» **EXERCISE BRIEF**
Exact wording is needed for every line from the one holding "Image resolution: width=1456" to the end of the records below; write those lines out and omit the pictures.

(Stored records)
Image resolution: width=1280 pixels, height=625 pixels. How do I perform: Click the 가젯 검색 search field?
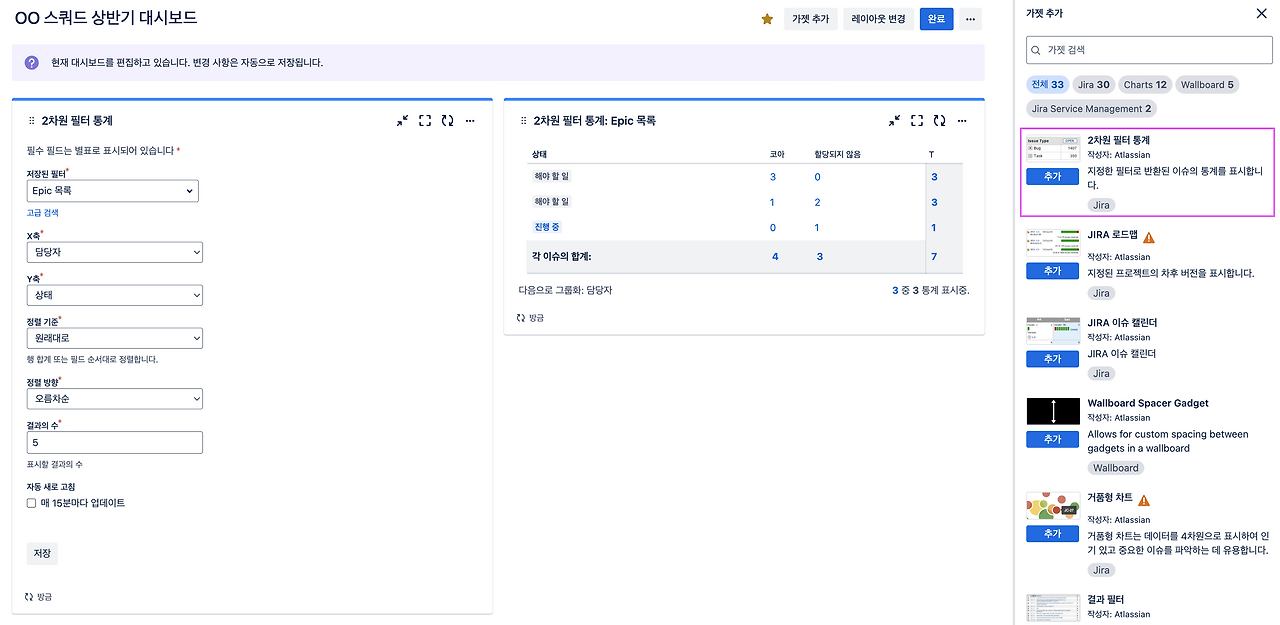(1148, 49)
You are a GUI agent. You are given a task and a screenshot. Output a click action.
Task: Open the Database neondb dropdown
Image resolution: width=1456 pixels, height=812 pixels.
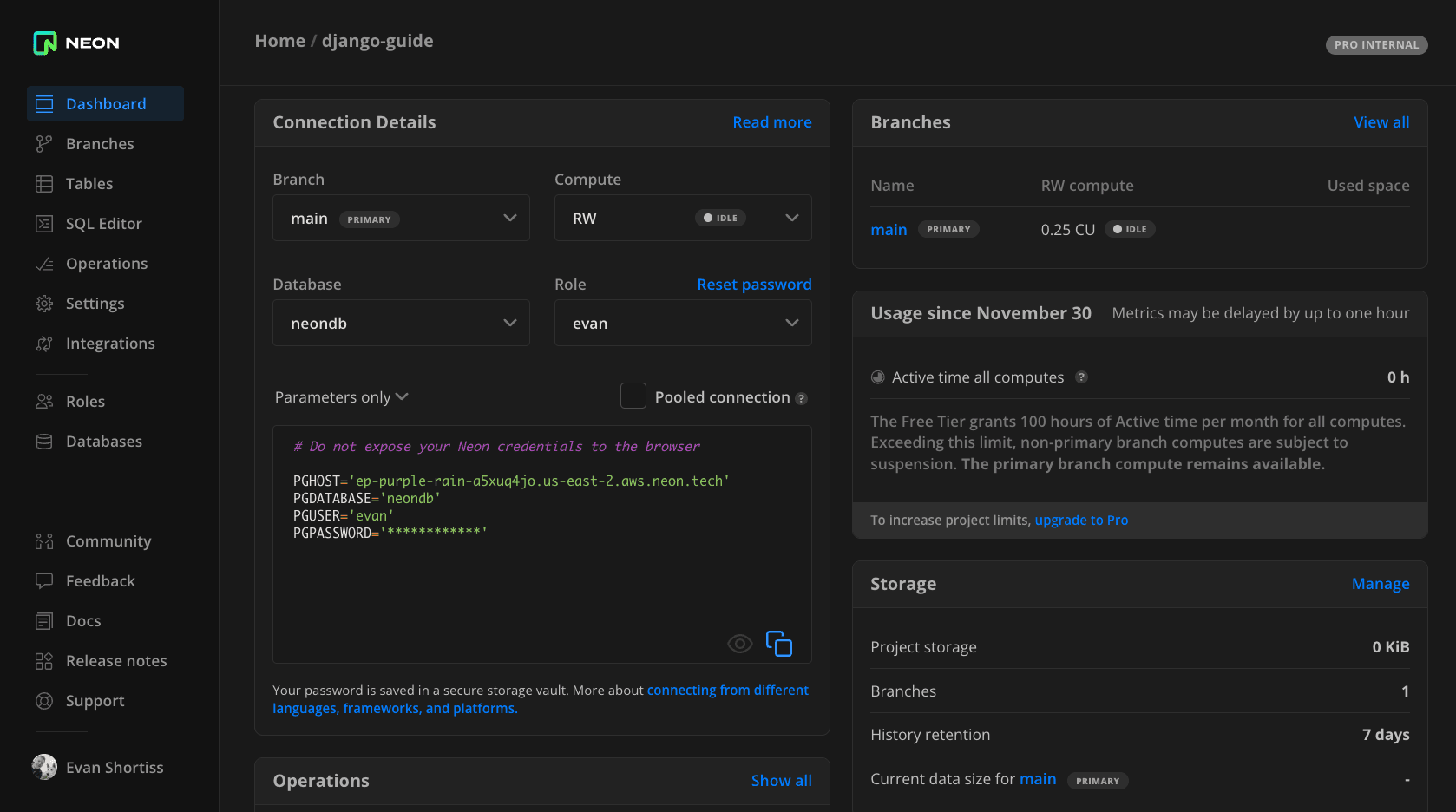tap(401, 324)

» **SOLUTION FOR THIS EXERCISE**
Image resolution: width=1456 pixels, height=812 pixels.
tap(401, 324)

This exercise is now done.